Language is an amazing thing – our English word ‘hurtle’ is likely to be related to the Norwegian word for express or fast, thus the meaning of Hurtigruten is express or fast route. Those Vikings have plenty to answer for when it comes to our language today!
Hurtigruten was formally created as a company in 2006, merging two Norwegian shipping lines OVDS and TFDS which had ships operating in north Norway for 120 years. It is a region that has depended on transport by sea to reach the far-flung communities of the islands and fjords since it was inhabited. Just taking a close look at the coastline from Bergen to Kirkenes, some 1352 nautical miles, over half of it north of the Arctic Circle, it is riddled with inlets and sounds, making transport by land all but impossible two centuries ago. The coastal route taken by ships is known as National Highway No 1 further enforcing its importance to the 34 communities it serves along the way.
In fact from the mid 1850s, selected ships on the Hurtigruten were given state subsidy to deliver post and act as a ferry service, transporting people and cargo too, a ‘kombinerte’ ship indeed. It was in the summer of 1893 that the first steamship, DS Vesteraalan, left Trondheim for Hammerfest, as a result of the Norwegian government offering permission for a regular route to be sailed. Captain Richard With rose to the challenge, taking 67 hours to make the journey. He later built a hotel at Spitsbergen and the ‘Sportsman Route’ from there to Hammerfest was born.

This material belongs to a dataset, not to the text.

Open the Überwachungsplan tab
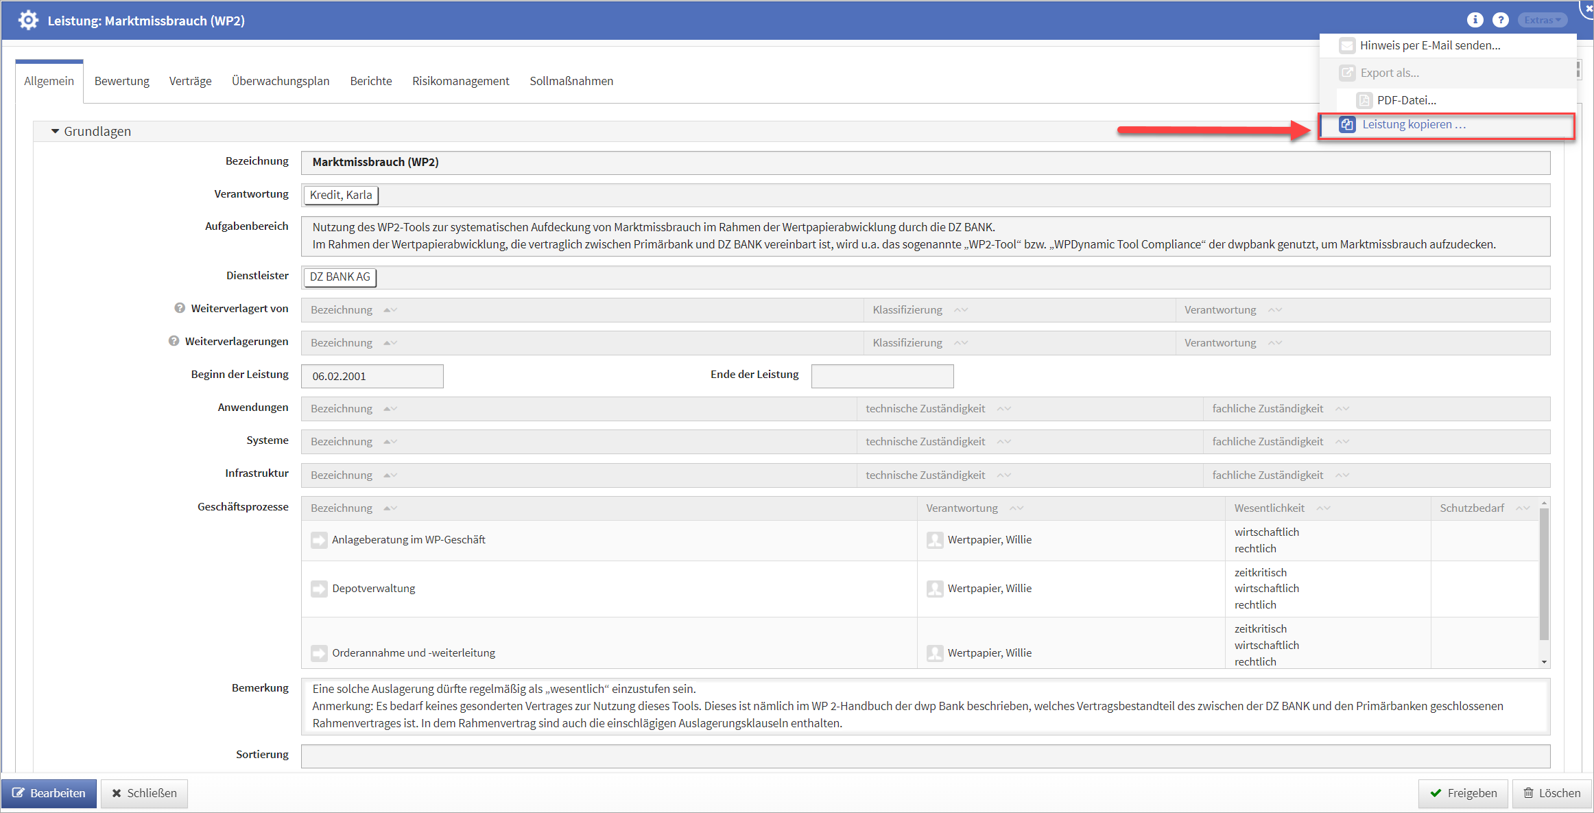Viewport: 1594px width, 813px height. tap(280, 81)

By 1908, the pioneering route ran from Bergen to Kirkenes, up in the far north near the Russian border, with tourists as well as locals taking passage on the ships. Indeed, 3 classes of cabin were available with separate dining rooms for each. The coronation of King Oscar II in Trondheim in 1873 and his travels along the coast, followed by journalists from across Europe, most likely had a big influence on the development of tourism here.
The Hurtigruten continued service, with daily departures from Bergen in place by 1936. The Second World War wreaked havoc with the fleet, with 9 out of 15 ships being lost, several having been used by the government for transport during hostilities. After the war, new ships with diesel engines were commissioned and the coastal express was back in service. By 1952 Hutigruten was carrying 500,000 passengers, using modern engines.
The MS Kong Herald, launched in 1993, saw the advent of new ships, with 9 out of 11 being built in the following 10 years. Greenland was a new port of call from 2007 along with the addition of the expedition vessel, MS Fram, which took on voyages to Antarctica and Svarlbard from 2010.
The ships today are still very much ‘kombinerte’, and the epitome of a multipurpose ship, transporting vehicles, cargo, chilled and frozen goods as well as passengers. They are very much integral to the coastal communities of Norway, whilst also providing tourists with 5-star cruise accommodation and an unrivalled experience.